He married his wife, Dr Firdaus Asghar, after seeing her at a High Commission Event in London. The couple had one daughter together – Natasha Asghar.
A qualified pilot, Mr Asghar was fluent in Urdu, Hindi and Punjabi and spoke English fluently as his fourth language.
Originally a Conservative, he joined Labour in the mid-1990s before later joining Plaid Cymru.
In 2005, he became the first Muslim councillor in Wales, representing the Victoria ward on Newport City Council.
He went on to stand in the 2007 Welsh Assembly Elections, and was elected to Cardiff Bay against the odds – becoming the first Muslim elected to the institution.
He served the South Wales East region, which includes the constituencies of Caerphilly, Islwyn and Merthyr Tydfil and Rhymney, as well as Blaenau Gwent, Newport East, Newport West, Monmouth and Torfaen.
In 2009 he joined the Welsh Conservatives and became the first Senedd Member, or Assembly Member as they were then known, to cross the floor and switch allegiances to another party.
A keen cricket fan, Mr Asghar passionately advocated for the creation of a Welsh national cricket team.
In 1964, aged 19, Mr Asghar ran with the Olympic torch. In 2012 when the Olympics came to London, he was able to carry the torch once again.
He passed away in June 2020, aged 74. He was succeeded by Laura Anne Jones.
Just days before his death, Mr Asghar wrote an article for Caerphilly Observer talking about his experiences of racism. During his life, he even wrote a children’s book about race relations, called Oscar Makes New Friends.
Speaking in the Senedd on the first anniversary of his death, Nastasha Asghar said: “Oscar was not a typical politician and undoubtedly paved the way for many other people and ethnic minorities to enter the Senedd and I know that he would have been delighted to see more people from diverse backgrounds enter the Senedd in various roles from Members to support staff and the service teams we rely on every day to do our jobs.”

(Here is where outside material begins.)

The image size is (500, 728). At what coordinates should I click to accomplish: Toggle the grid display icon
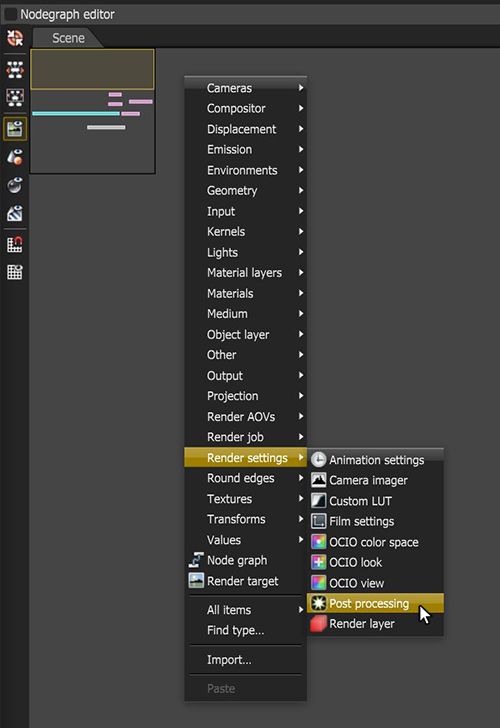[15, 272]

Ms Asghar continued: “He was a man of the world and knew and was the first to invite the Israel and Palestine High Commissioners to the Senedd to discuss peace between Israel and Palestine.
“He was also the first to hold a traditional Kirtan in the Senedd, among many activities that he held so dear.
“He was passionate about eradicating inequality for anyone who experienced it and genuinely cared about his region of South Wales East.
“Oscar loved his job and worked tirelessly for all his constituents. I know he would often stand in the chamber and one debate would be on one subject and go off on a tangent completely. For example, speak on the concerns of dentists within his region.
“When asked about it afterwards, rather sternly by his family, he would often say ‘this is the most pressing issue for me and for them right now, and it should be heard by everyone.’
“You could never find someone more passionate about Wales and its culture, longside seeing the formation of a Welsh cricket team, than Oscar did.
“Oscar was a people’s politician and is still sadly missed by many in this chamber and beyond.”